Dismissing the idea that a nuclear-weaponized Iran could be deterred, Netanyahu trotted out the same Bernard Lewis quote he's been using for years. "For the Ayatollahs of Iran, mutually assured destruction is not a deterrent-it's an inducement." As I've written elsewhere, this claim flies in the face of Iran's demonstrated behavior over the last 30 years. The Islamic Republic regime is many things-aggressive, oppressive, and paranoid-but there's no evidence that they are suicidal. (It's also worth noting that Lewis himself opposes military action against Iran.)
The claim does raise an interesting tension in Netanyahu's argument. If Iran is indeed governed by apocalyptic crazies, as he claims, why would the more stringent sanctions or threats that Netanyahu favors be expected to dissuade the undeterrable from their course? As a former Israeli intelligence official critical of Netanyahu's approach put it to me this summer, "You can't say, 'More sanctions are good, but ineffective.' It's a contradiction."
Fortunately, Netanyahu's view is the outlier here. Both U.S. and Israeli intelligence officials have agreed that the Iranian government's overriding concern is its own survival, not triggering the apocalypse. The current international sanctions regime, and the P5+1 negotiations process, is premised on the idea that sufficient pressure, matched to the right inducements will convince Iran to change course and address the international community's concerns over its nuclear work. Given the Iranian regime's decades of hostility and threats against Israel, Netanyahu has an interest in these measures succeeding.
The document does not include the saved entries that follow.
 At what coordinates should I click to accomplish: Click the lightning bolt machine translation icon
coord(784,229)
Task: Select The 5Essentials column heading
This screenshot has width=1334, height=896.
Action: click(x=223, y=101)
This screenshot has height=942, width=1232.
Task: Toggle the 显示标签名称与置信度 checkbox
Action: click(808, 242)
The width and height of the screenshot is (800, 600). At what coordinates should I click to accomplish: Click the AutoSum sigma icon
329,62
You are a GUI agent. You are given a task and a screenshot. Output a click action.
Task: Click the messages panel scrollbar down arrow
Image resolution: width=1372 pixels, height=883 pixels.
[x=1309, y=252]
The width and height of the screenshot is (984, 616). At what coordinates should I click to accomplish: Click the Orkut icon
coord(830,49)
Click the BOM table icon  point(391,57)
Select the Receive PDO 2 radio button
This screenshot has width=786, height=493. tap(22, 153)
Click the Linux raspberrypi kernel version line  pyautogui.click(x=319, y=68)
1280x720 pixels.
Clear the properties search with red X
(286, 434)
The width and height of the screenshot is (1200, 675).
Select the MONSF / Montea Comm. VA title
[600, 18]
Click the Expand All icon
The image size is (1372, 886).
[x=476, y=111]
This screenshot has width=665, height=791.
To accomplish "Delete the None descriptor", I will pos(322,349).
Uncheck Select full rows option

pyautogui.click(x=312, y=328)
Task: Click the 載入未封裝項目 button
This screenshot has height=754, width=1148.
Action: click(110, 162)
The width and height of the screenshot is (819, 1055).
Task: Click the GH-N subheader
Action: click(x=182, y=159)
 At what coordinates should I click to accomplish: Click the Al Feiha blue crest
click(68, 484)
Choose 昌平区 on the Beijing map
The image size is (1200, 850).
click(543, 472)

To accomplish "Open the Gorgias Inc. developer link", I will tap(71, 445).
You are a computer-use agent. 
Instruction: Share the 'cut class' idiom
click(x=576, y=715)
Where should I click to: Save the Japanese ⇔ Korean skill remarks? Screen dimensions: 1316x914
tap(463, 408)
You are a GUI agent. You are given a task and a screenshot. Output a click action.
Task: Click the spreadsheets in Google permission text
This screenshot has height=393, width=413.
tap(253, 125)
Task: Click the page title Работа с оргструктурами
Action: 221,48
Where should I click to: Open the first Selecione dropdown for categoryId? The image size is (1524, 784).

But it's unclear what cartoon bombs and wild claims about Iranian eschatology add to the effort.
There is one way in which Netanyahu's speech succeeded: The almost complete lack of discussion of Palestinian Authority President Mahmoud Abbas's speech just moments earlier, or of the Palestinian issue in general. Similarly, when Netanyahu appeared on Meet the Press two weeks ago, the Palestinian issue was not mentioned. Netanyahu's relentless focus on Iran has, for the moment, eclipsed Israel's conflict with the Palestinians and blunted efforts to restart peace talks.
This moment probably won't last. Speaking on Wednesday, Egyptian President Mohammed Morsi criticized the failure to establish a Palestinian state and called for "immediate movement, serious movement to put an end to occupation and settlement of occupied Jerusalem." The speech from Egypt's first democratically elected president, a longtime member of the Islamist Muslim Brotherhood, was a harbinger of the region's shifting reality, in which newly accountable and assertive governments will give less privilege to U.S. and Israeli concerns. This change doesn't have to be completely negative. Very few in the Arab world look kindly on Iran's efforts to expand its influence, especially in light of Iran's ongoing support for the Syrian regime's brutality. But earning their support for blocking those efforts will require greater diplomatic creativity than in the past, and far more nuance than can be achieved with a magic marker.